As surely as the energy markets have changed over the last 20-30 years of the twentieth century, so can we expect them to change in the coming decades. Those inevitable changes present challenges that both private and public sector decision makers will have to face in the not-so-distant future. Preparing the best information on which to make those decisions is a challenge that we must face today. To accomplish this, there are three basic principles that guide us.
o We cannot manage what we do not measure.
Without strong improvement in the quality of information in energy it will be hard, if not impossible, to assess meaningful policy options. The United States spends $80 million annually for all of the activities of the Energy Information Administration. This is in contrast to an annual energy expenditure of almost $700 Billion. EIA may be the single largest and most visible, but it is not the only activity in the U.S. devoted to understanding energy. However, even if EIA is one twentieth of all of the public and private sector activities combined, the total that is devoted to energy data and analyses would still be only two tenths of one percent of annual energy expenditures. Given the challenges, this is unreasonably small.
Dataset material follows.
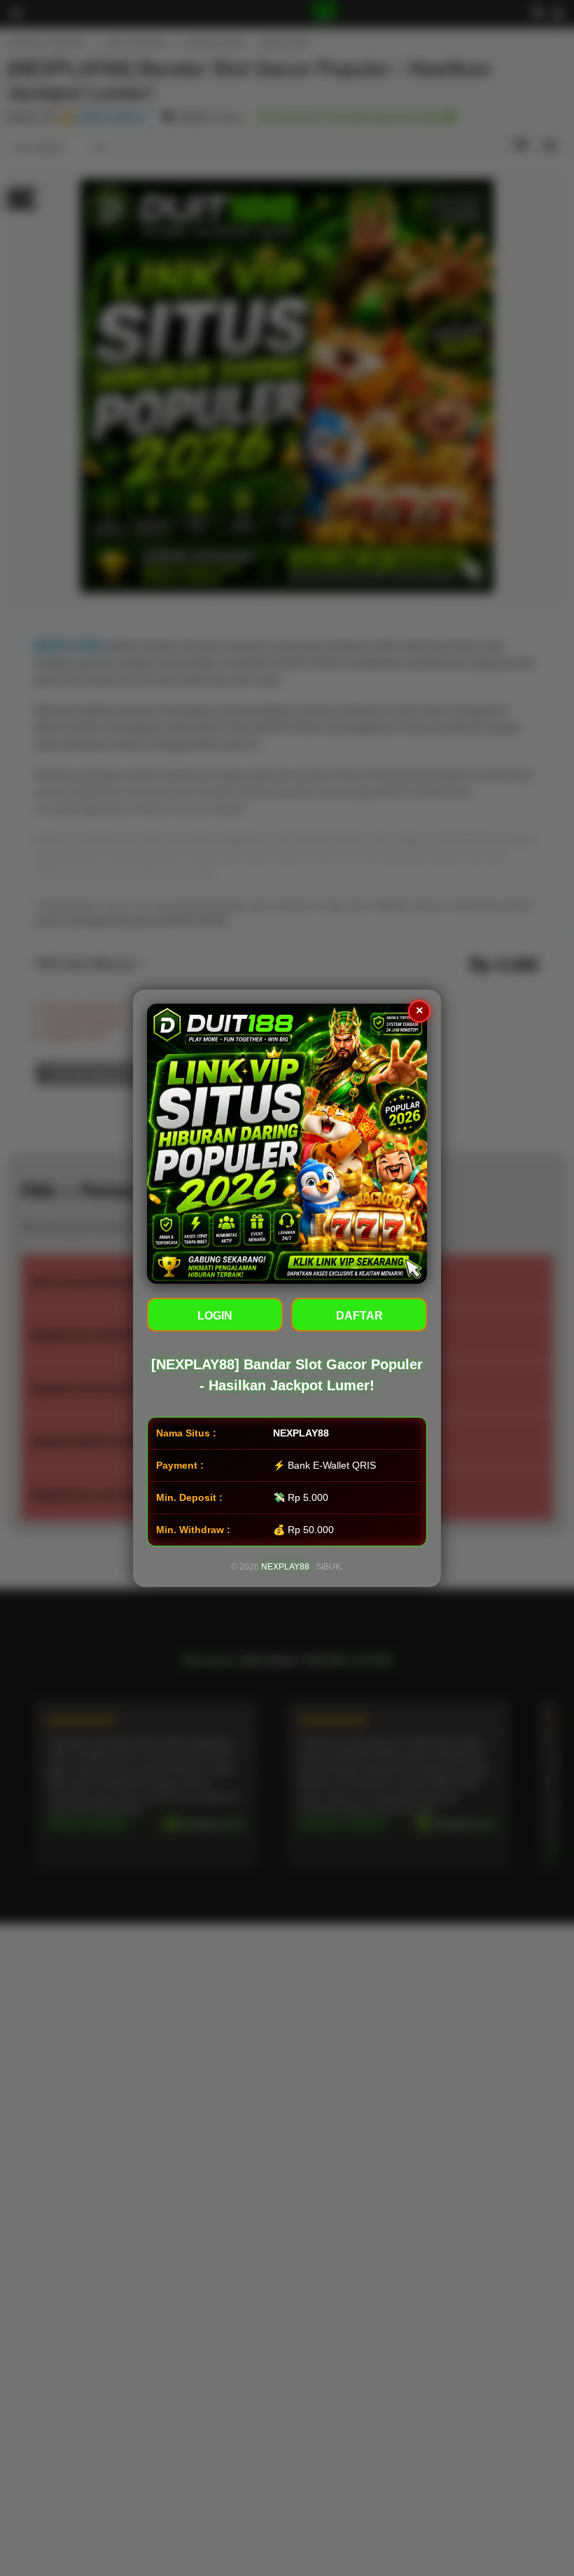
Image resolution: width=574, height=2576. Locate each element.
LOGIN (214, 1316)
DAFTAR (359, 1316)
o Have the right tool for the job.
The generation of energy market analysis and models that were developed when prices were rising rapidly are not necessarily the kind of models and analyses that are needed today. Price is still a major component of our understanding of energy markets, but the transformation in the markets themselves creates a new set of issues and uncertainties. Looking myopically at energy issues out of the broader context, without considering the full scope of benefits and costs associated with energy will limit the evaluation of meaningful policy options. There is a need for an improved characterization of both technology and behavior in the understanding of the role of energy in a changing world.
o Analysis is for insights
There is need for transparent and open communication between the analysts and between the decision making and analytic communities. Transparency does not equate to simplicity, but to an environment that facilitates an open exchange of information. There must be transparency of assumptions, both implicit and explicit, in both the formulation of the policy questions and in the analysis of those questions. There is substantial room for improvement in the analysis of policy and in developing scenarios that assist decision makers and stakeholders in crafting appropriate solutions. Analysis should provide insights regarding the robustness of results over a range of conditions and possibilities.